Wednesday, 7 January 2026

Lessons from Joshua Gans on AI for economics research

I've been increasingly using generative AI (specifically, ChatGPT) to assist with research. I've been quite cautious though, worrying a lot about the quality of AI output, although my worries reduced substantially once ChatGPT started linking to its sources. However, I know many other researchers are using generative AI far more extensively and directly in their research than I am. My approach continues to be to use ChatGPT as an enthusiastic, but not fully polished, research assistant. Given my experience so far, I was interested to read the reflections of Joshua Gans on his year of using generative AI for economics research. His approach was:

I had lots of ideas for papers that I hadn’t developed, so I decided to spend the year working my way down the list. I would also add new ideas as they came to me. My proposed workflow was all about speed. Get papers done and out the door as quickly as possible, where a paper would only be released if I decided I was “satisfied” with the output. So it cut any peer reviews or discussions out during the process of generating research quickly, but I would send those papers to journals for validation.

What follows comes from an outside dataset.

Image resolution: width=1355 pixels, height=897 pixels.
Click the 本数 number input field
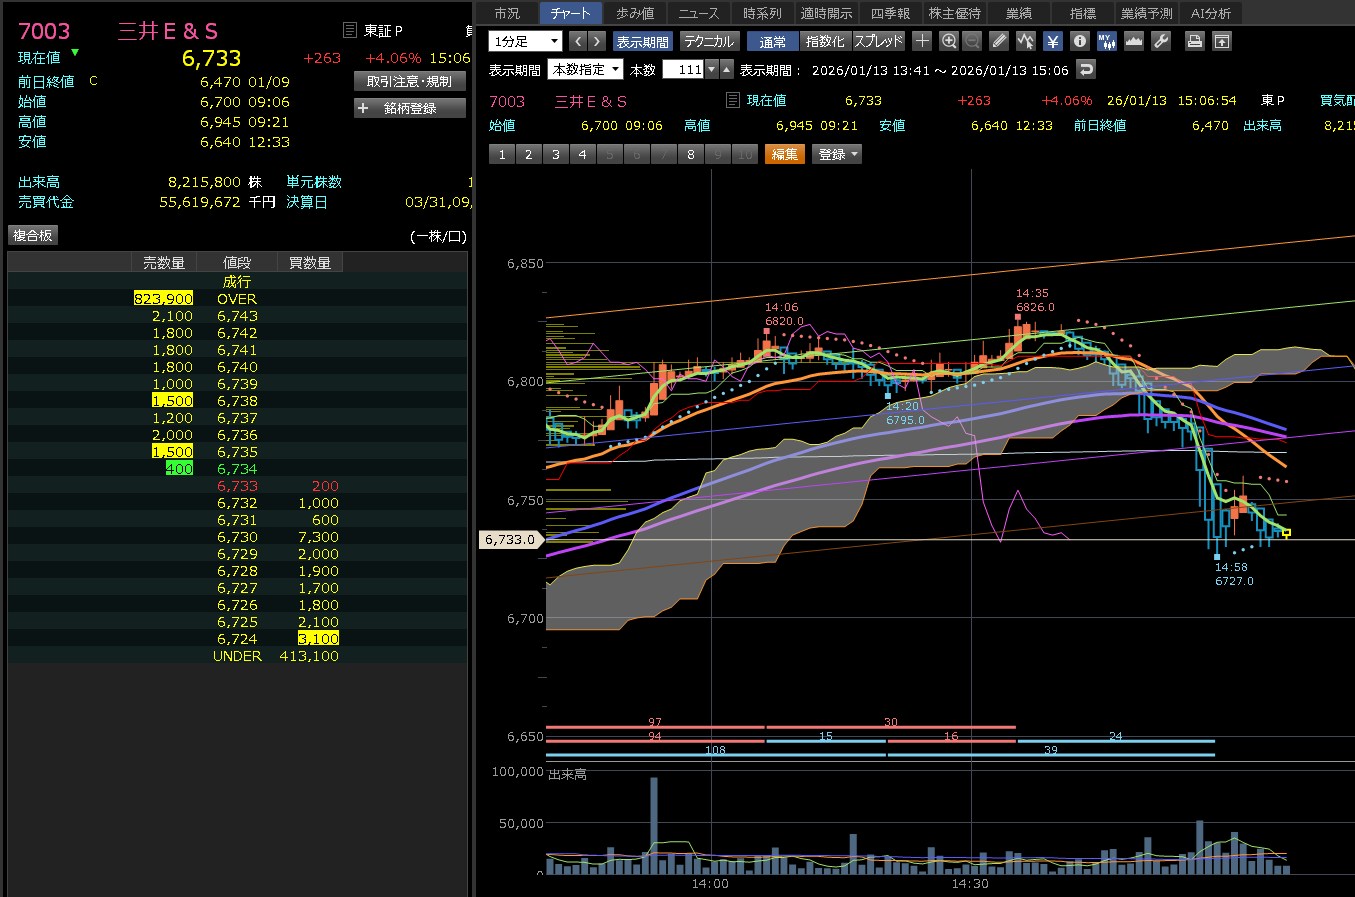(684, 69)
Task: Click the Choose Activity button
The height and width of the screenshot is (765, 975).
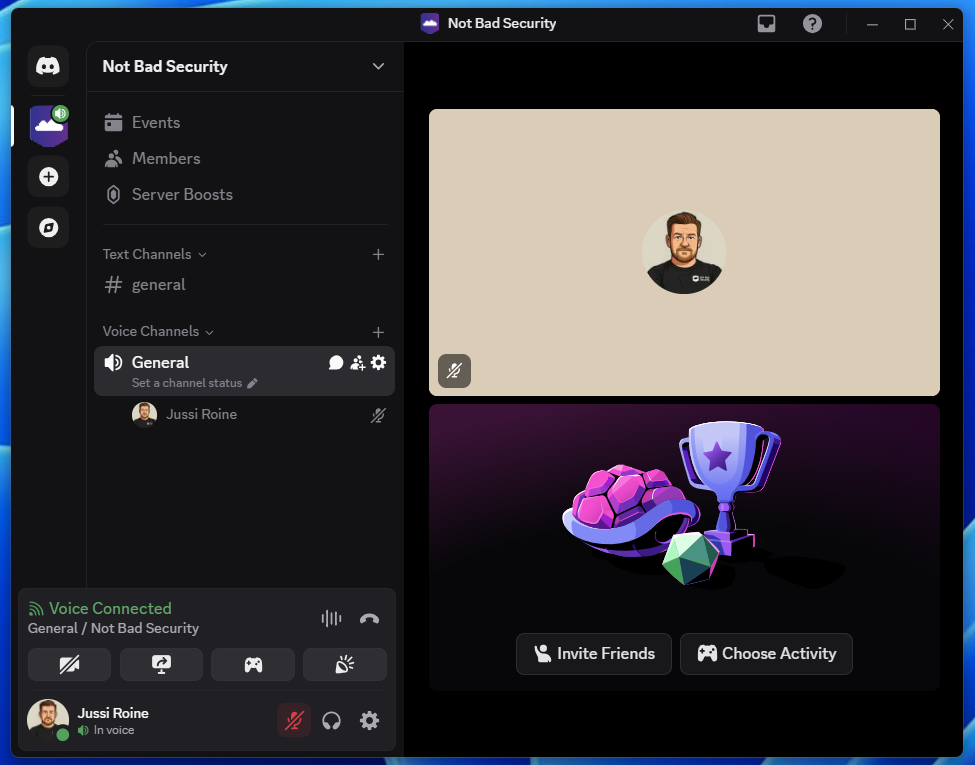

If I produced a paper that I didn’t think could be published (or shouldn’t be), then I would discard it. There were many such papers.

Like Gans, I have a lot of research ideas, and not enough time to pursue all of them. Many of my ideas would go nowhere, even if I did have time to pursue them. But for some others, I have later read research papers that have done something I had thought of earlier but not had time to do myself. There are therefore a lot of missed opportunities, because it isn't possible to perfectly identify the good ideas in advance - you need to try them out before you realise that they are uninteresting or dead ends. Being able to try out more ideas seems like a good thing.

The opportunity cost of spending time pursuing one research idea is not pursuing other ideas. If generative AI allows us to pursue research ideas in less time, then it lowers the opportunity cost of pursuing those ideas. However, as Gans notes:

When you lower the cost of doing something, you do more of it. Normally, the decision whether to continue or abandon a project gives rise to some introspection (or rationalisation) of whether continuing is worthwhile relative to the costs. When the going gets tough, you drop ideas that don’t look as great.

The issue with an AI-first approach is that its benefit, reducing the toughness of going, is also its weak point; you don’t face those decision points of continuing/abandoning as often. That means that you are more likely to end up completing a project. But this lack of decision points means that you end up pursuing more lower-quality ideas to fruition than you would otherwise.

In Gans's experience, AI increases research output, but it also weakens the stopping rule that would otherwise kill bad ideas early, by decreasing the marginal cost of continuing the research. When the marginal cost of continuing is lower, we spend more time on each bad idea before discarding it. And if we spend too long on bad ideas, the opportunity cost of pursuing an idea increases - time spent working on bad ideas is time not spent pursuing ideas that turn out to be better. As a result, the average quality of our research may decrease. That risk needs more careful consideration.

Although he doesn't note the potential increasing opportunity cost, Gans's conclusion seems to point in that direction:

My point is that the experiment — can we do research at high speed without much human input — was a failure. And it wasn’t just a failure because LLMs aren’t yet good enough. I think that even if LLMs improve greatly, the human taste or judgment in research is still incredibly important, and I saw nothing over the course of the year to suggest that LLMs were able to encroach on that advantage. They could be of great help and certainly make research a ton more fun, but there is something in the judgment that comes from research experience, the judgment of my peers and the importance of letting research gestate that seems more immutable to me than ever.

Generative AI has the potential to increase the quality, and the quantity, of research. Gans seems to have seen it in his work, and I've seen it already in my own work too. In fact, my experience so far has been that careful use of generative AI (for example, checking for literature gaps, or exploring econometric methods and robustness checks) has reduced the time wasted on fruitless research that would have gone nowhere. However, it is possible to use too much generative AI in research, just as it is possible to use too little. There is a middle ground, and Gans seems to be finding it from one direction (starting from over-using generative AI), and maybe I am finding it from the other (starting from under-using generative AI). The important thing seems to be ensuring that a human is kept in the loop (as Ethan Mollick noted in his book Co-Intelligence, which I reviewed here). Specifically, we can use generative AI for its strengths (in testing our initial ideas, mapping the literature, exploring alternative methods, or stress-testing assumptions). And we can keep the human in the loop by pausing the research at more key points to consider where it has gotten to and check our intuition, as well as continuing to seek peer review of the draft end-product.

So, Gans might be holding back on the generative AI this year, but I'll be further expanding my use. Starting with something related to this post: writing up some research on using AI tutors in teaching first-year economics, which is research I presented in a brown-bag seminar at Waikato last month (and I will have more on that in a future post).